Hair today, gone tomorrow
I was comparing notes with an online
poker friend the other
day. Her baby Beth is about a year old and is in the 95th percentile
for height and weight.
Jasper continues to be lean and mean (well, lean anyway – he’s far from mean, unless there are elements of society that find constant smiles and drool in some way threatening). We were trying to come up with British celebrities that our children remind us of.
Her baby looks like Les Dawson; hardly a flattering comparison, given that he’s famous for being a foul-mouthed, hard-drinking and hard-smoking, fat racist pig ‘comedian’.
Jasper is very cute, but his baby hair was growing across his head in the classic 50s combover many of you will remember your grandfather using to ‘hide’ his bald patch. 1966 England soccer world cup-winning star Sir Bobby Charlton was the best match I could find. Better than Les Dawson, but only just.

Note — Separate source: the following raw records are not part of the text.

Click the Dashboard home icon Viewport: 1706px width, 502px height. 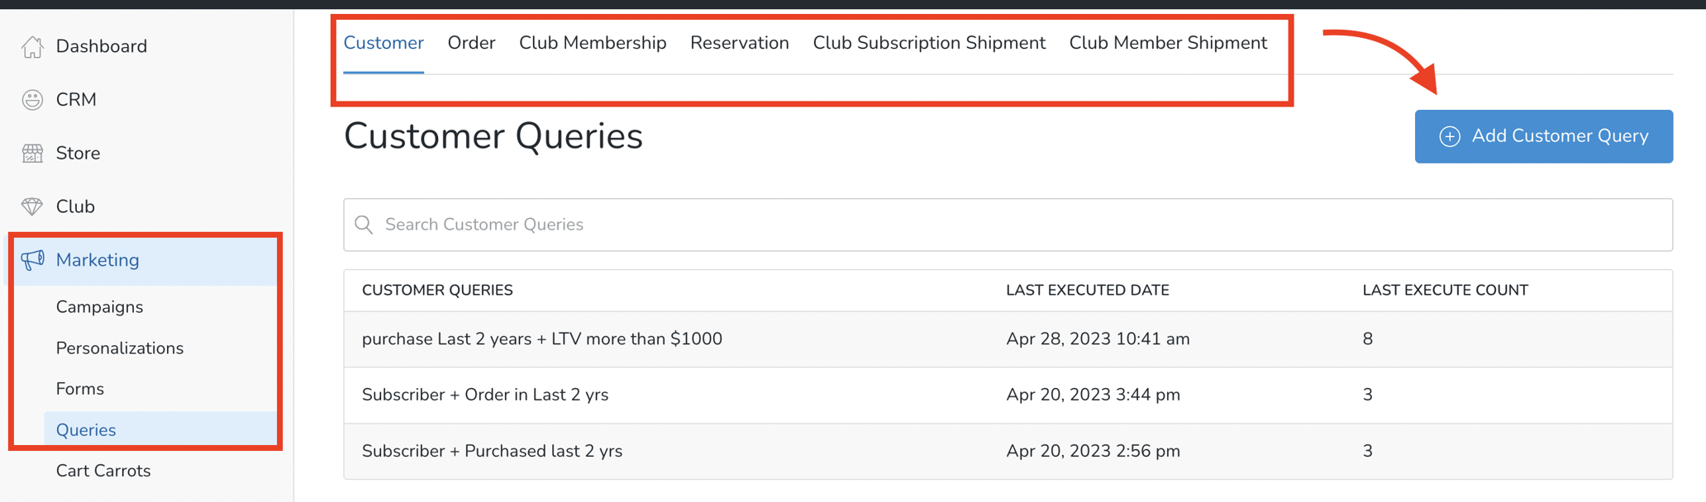tap(33, 46)
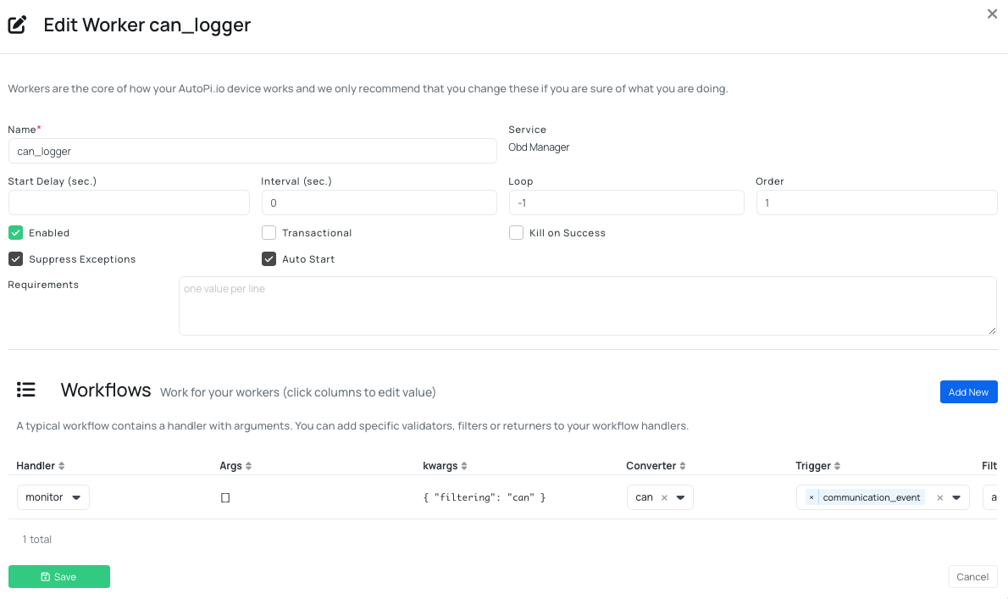Open the Converter dropdown
Viewport: 1008px width, 599px height.
click(x=682, y=497)
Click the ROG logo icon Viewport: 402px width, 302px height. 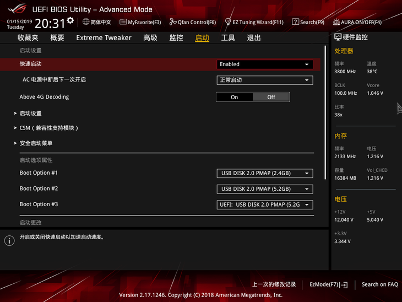pyautogui.click(x=17, y=8)
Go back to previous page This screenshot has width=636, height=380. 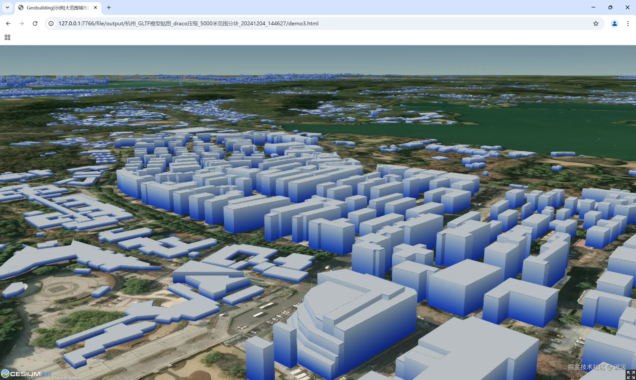[8, 24]
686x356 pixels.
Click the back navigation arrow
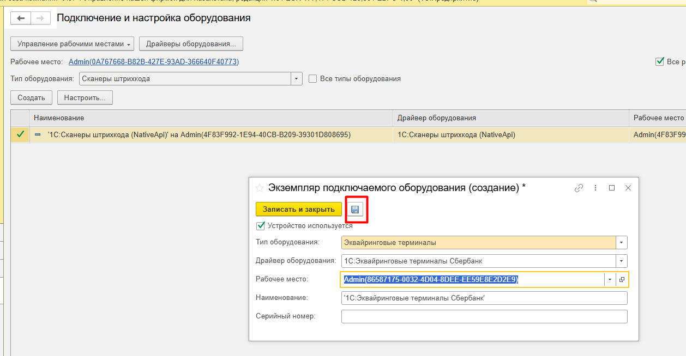tap(21, 19)
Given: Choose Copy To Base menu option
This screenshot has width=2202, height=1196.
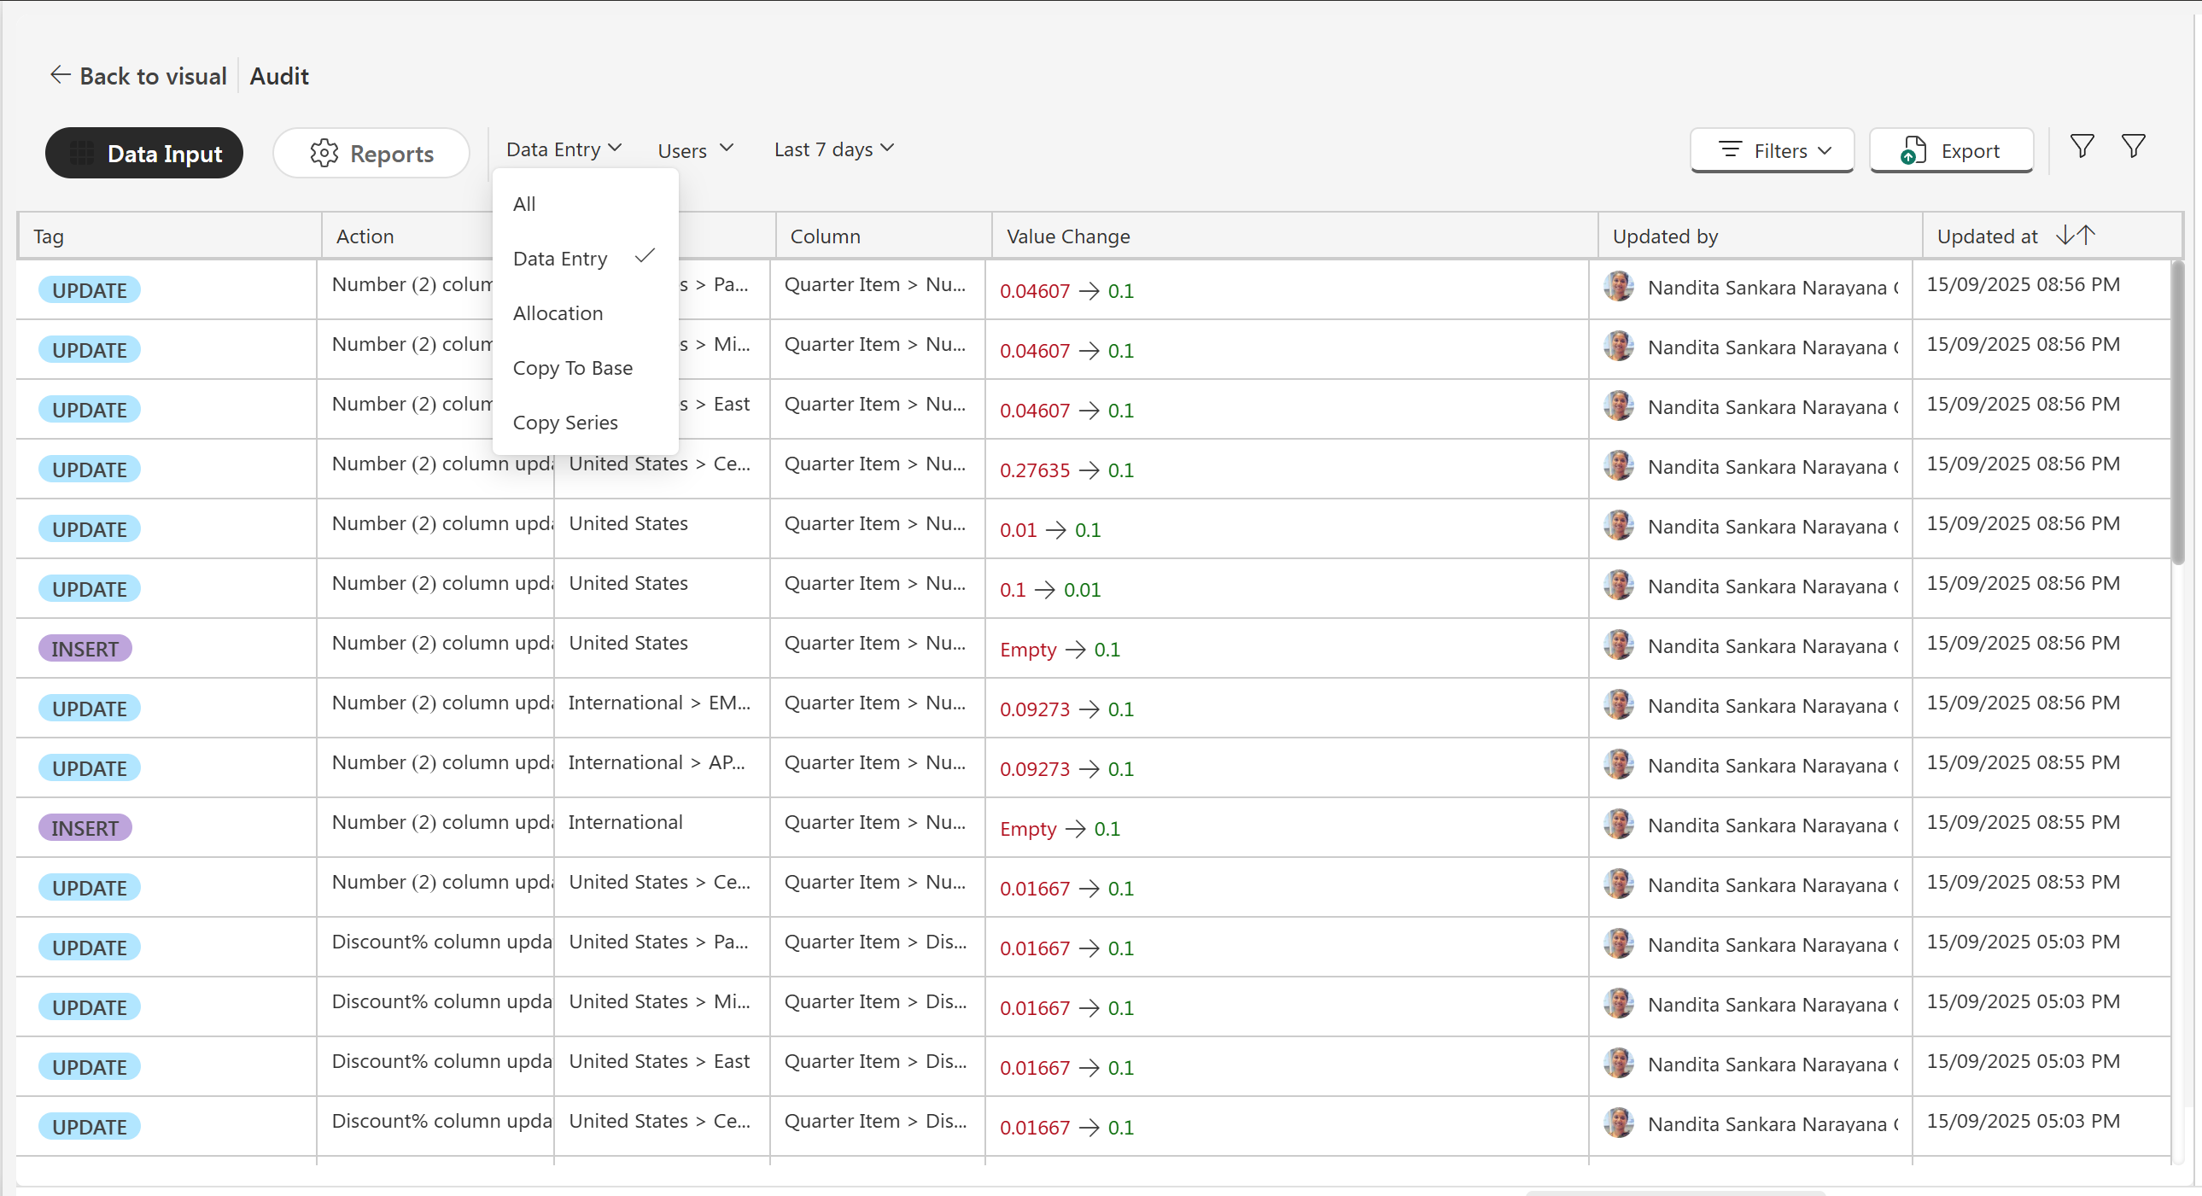Looking at the screenshot, I should point(572,368).

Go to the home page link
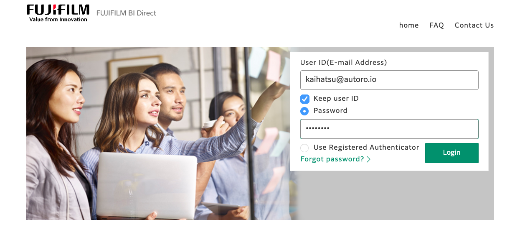point(408,25)
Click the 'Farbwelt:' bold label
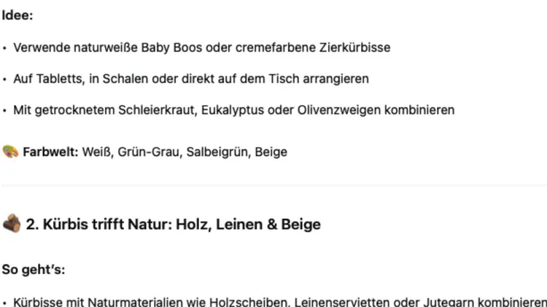Viewport: 547px width, 307px height. [x=50, y=152]
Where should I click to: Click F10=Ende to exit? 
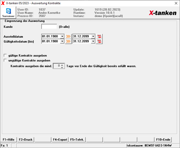tap(163, 139)
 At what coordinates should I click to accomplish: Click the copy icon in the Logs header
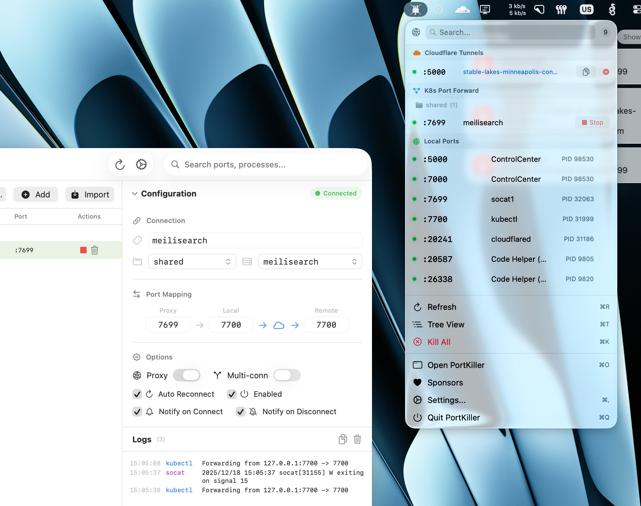pos(343,439)
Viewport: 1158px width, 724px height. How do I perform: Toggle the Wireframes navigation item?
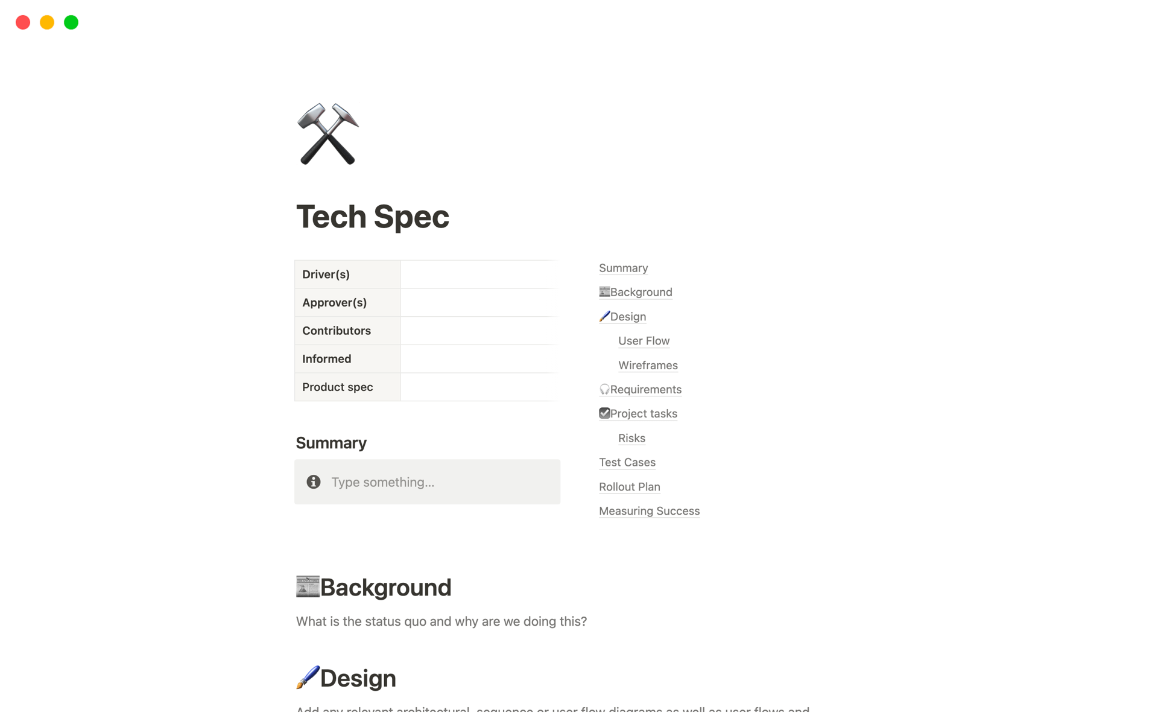pos(648,364)
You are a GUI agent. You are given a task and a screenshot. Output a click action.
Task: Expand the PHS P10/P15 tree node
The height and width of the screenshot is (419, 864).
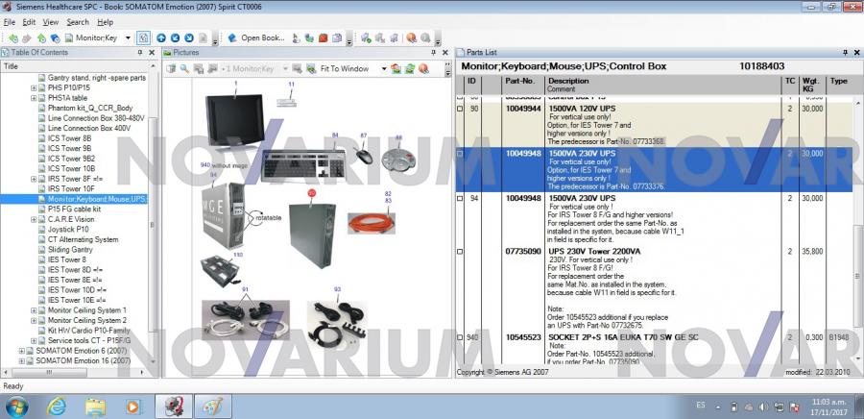[35, 87]
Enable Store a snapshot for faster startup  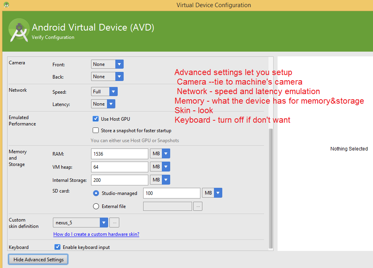point(95,130)
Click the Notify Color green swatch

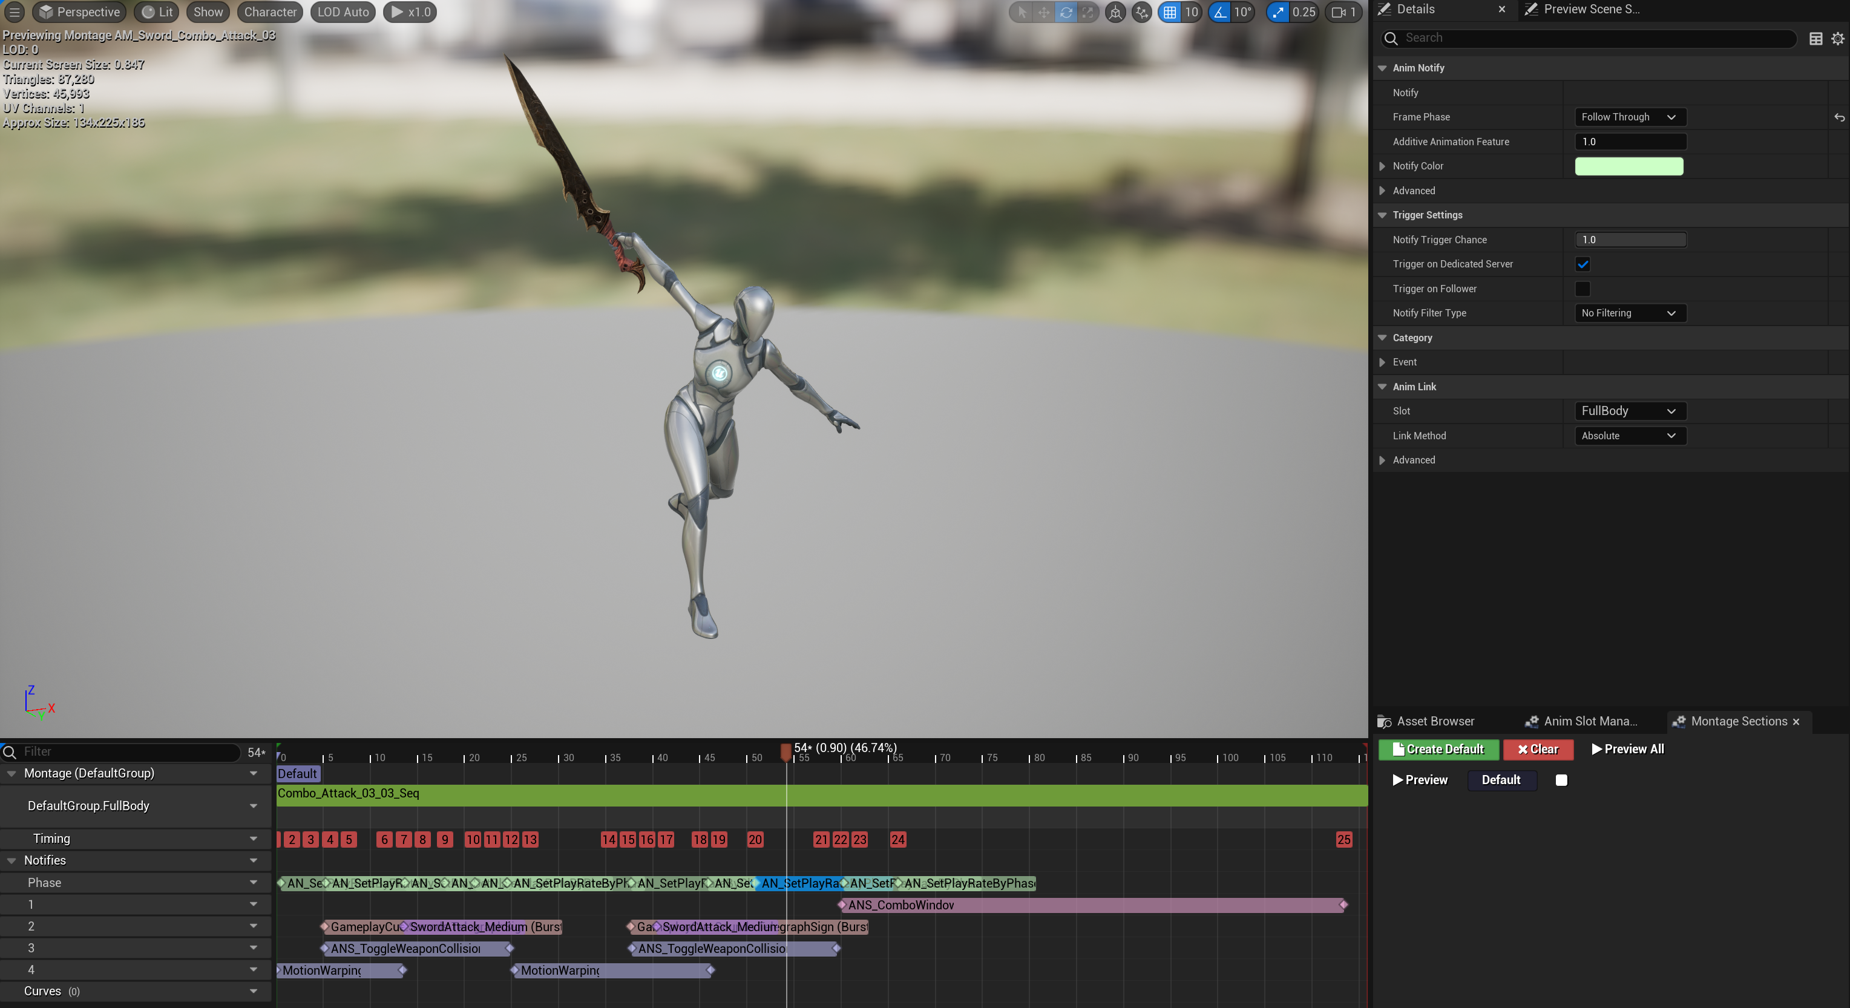pos(1628,166)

Something had to be done. Undeterred by horror stories of my mother cutting my hair (she was Loreal trained, but her thinning scissors were unsharpened for at least a decade of agonisingly painful attempts to layer my mop), Carolina put her artistic eye to work on our firstborn. She waited until I was out, just in case I tried to intervene in the name of mercy.
When I returned home, JD’s hair had been remarkably transformed. I almost didn’t recognise him. He now has a balanced look (ironic, given that he can’t balance without mechanical assistance), with a neat patch of hair front and centre and no more combover.
My in-laws saw him for the first time in a month on Sunday (Jasper still has more hair than his uncle Conrad), and the family’s reaction was favourable.
Our little man is beginning to look less like a newborn and more like a, well, little man. Of course, in our eyes he’d be cute no matter what happens to his crazy, mad professor hair. Sleep well.